Saturday, June 16, 2007

 

Fair Play


The history of European colonialism is, in major respects, the history of the expansion of Christianity into the largest religion in the world. It seems the world is getting a bit of its own back.

[M]illions of European missionaries traveled to other continents to spread their faith by establishing schools and churches. Now, with European church attendance at all-time lows and a dearth of preachers in the pulpits, thousands of "reverse missionaries" are flocking back, migrating from poor countries to rich ones to preach the Gospel where it has fallen out of fashion.

The phenomenon signals a fundamental shift in the power, style and geography of the world's largest religion. Most of Christianity's more than 2 billion adherents now live in the developing world. And as vast numbers of them migrate to Europe, they are filling pews and changing worship styles.

Thousands of missionaries from countries such as Nigeria, Ghana, South Korea and the Philippines have come to Europe to set up churches in homes, office buildings and storefronts.
The missionaries are not affecting only their fellow immigrants. Danish sea captain Stendor Johansen has also rediscovered a more vibrant faith:

"The Danish church is boring," said Johansen, 45, who left the state-run Danish Evangelical Lutheran Church three years ago and joined this high-octane interdenominational church run by a missionary pastor from Singapore. "I feel energized when I leave one of these services." ...

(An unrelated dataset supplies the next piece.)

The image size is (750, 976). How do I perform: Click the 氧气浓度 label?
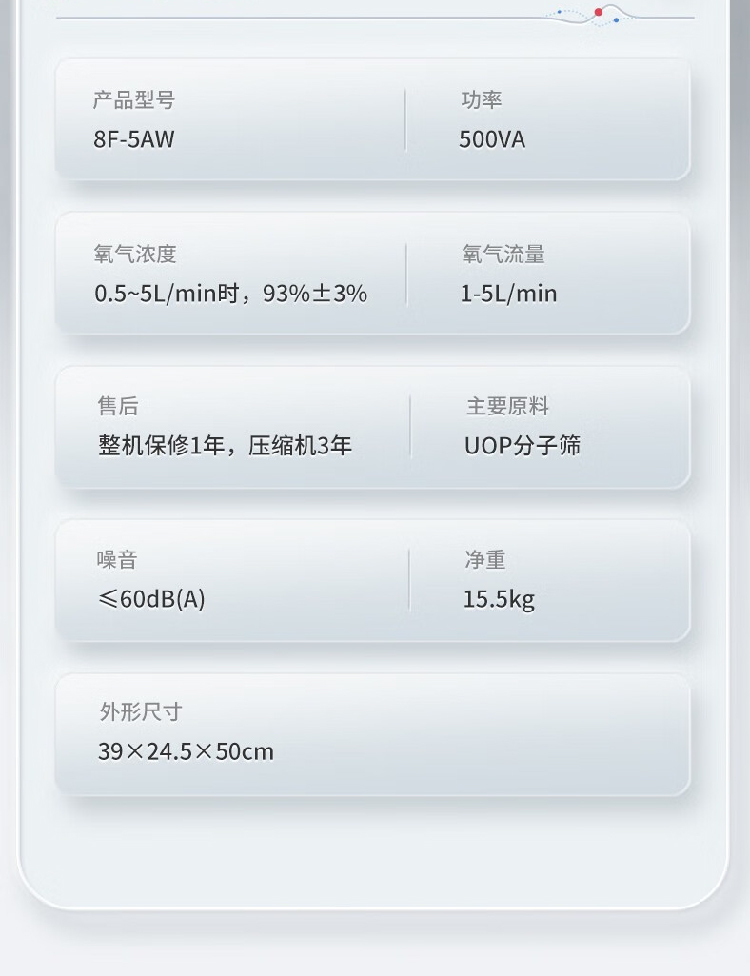(x=135, y=254)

"As kids, we were not allowed to make any noise on Sundays," he said. The church seemed to him to place a higher value on order and ancient traditions than on tending to the concerns of parishioners. "The church didn't add any value to me. It gave me nothing I could use in my day-to-day life."
Bess Serner-Pedersen, who runs Alpha Denmark, a private group that offers adult courses in the basics of Christianity makes the point that

... since the 18th-Century Enlightenment, which stressed reason and science as means of understanding the divine, European religious teaching has focused more on the intellectual than on the spiritual.

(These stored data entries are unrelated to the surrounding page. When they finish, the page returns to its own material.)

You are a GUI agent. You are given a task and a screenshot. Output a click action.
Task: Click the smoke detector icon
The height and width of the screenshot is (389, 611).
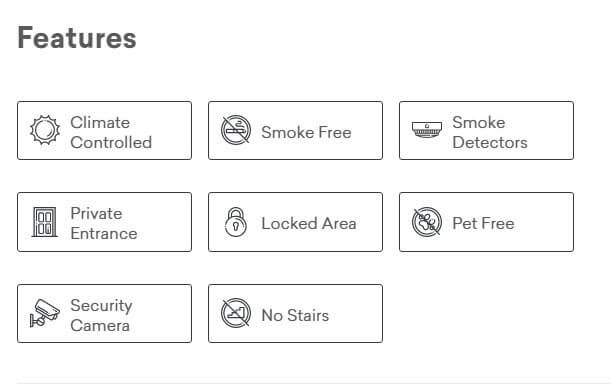[x=427, y=130]
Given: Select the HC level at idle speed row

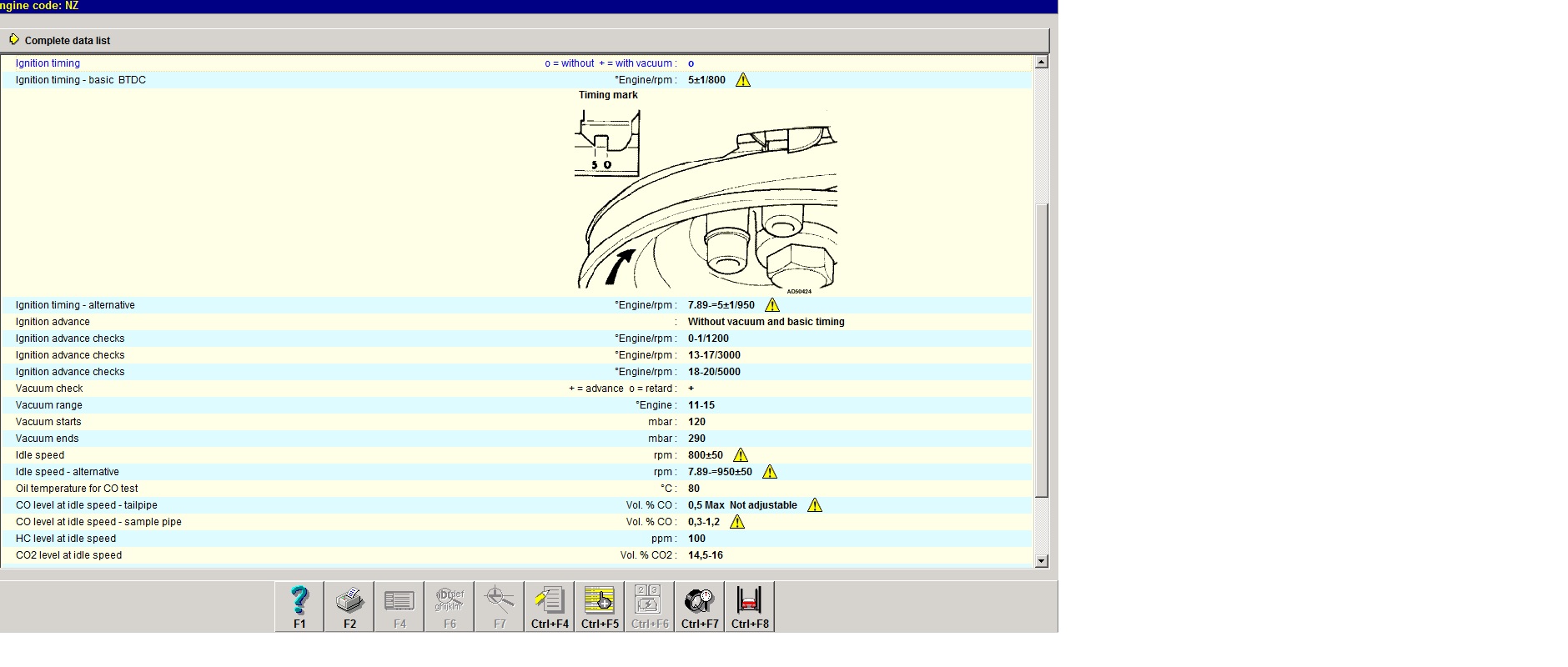Looking at the screenshot, I should (x=66, y=539).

"We have a country where the churches are talking to the mind, but we've forgotten that spirituality is about the heart as well," she said. "Our population is looking for churches that are more alive. We need these immigrant churches because they are bringing a message that we have forgotten."
Even officials of the state church agree:

Karsten Nissen, one of the country's 10 Lutheran bishops, said that a quarter to a third of all people in church in Copenhagen any given Sunday morning are attending a foreign-run service. "These churches are a gift to our Danish Lutheran Church," Nissen said. "They open our eyes to a more human way of being Christians. It's the way we were Christians 100 years ago — a very simple way, a good way, a more pious way, and a more open and happy way of worship."
Of course, not all the missionaries come from the Third World:

U.S. Ambassador James Cain said that shortly after he and his family arrived in Denmark in 2005, they went to a scheduled Sunday service at a Danish Lutheran church and they found the door padlocked. ...

Cain said Denmark's lack of religious culture was partly to blame for last year's Muhammad cartoons controversy, in which a Danish paper published unflattering caricatures of Islam's most revered prophet, touching off Muslim fury worldwide.

"That, for the first time in a generation, caused the Danes to realize that their loss of faith and their increasing secularism made it very difficult for them to understand, or even feel empathy for, people who felt offended by caricatures of religious images," Cain said.
The irony of that issuing from an official of an Administration whose foreign policy boils down to a count of how many times the word "Islamofascist" can be repeated per paragraph of press release is almost too great to bear.

As for the larger lesson, Richard Dawkins calls religion a mind virus. Viruses evolve.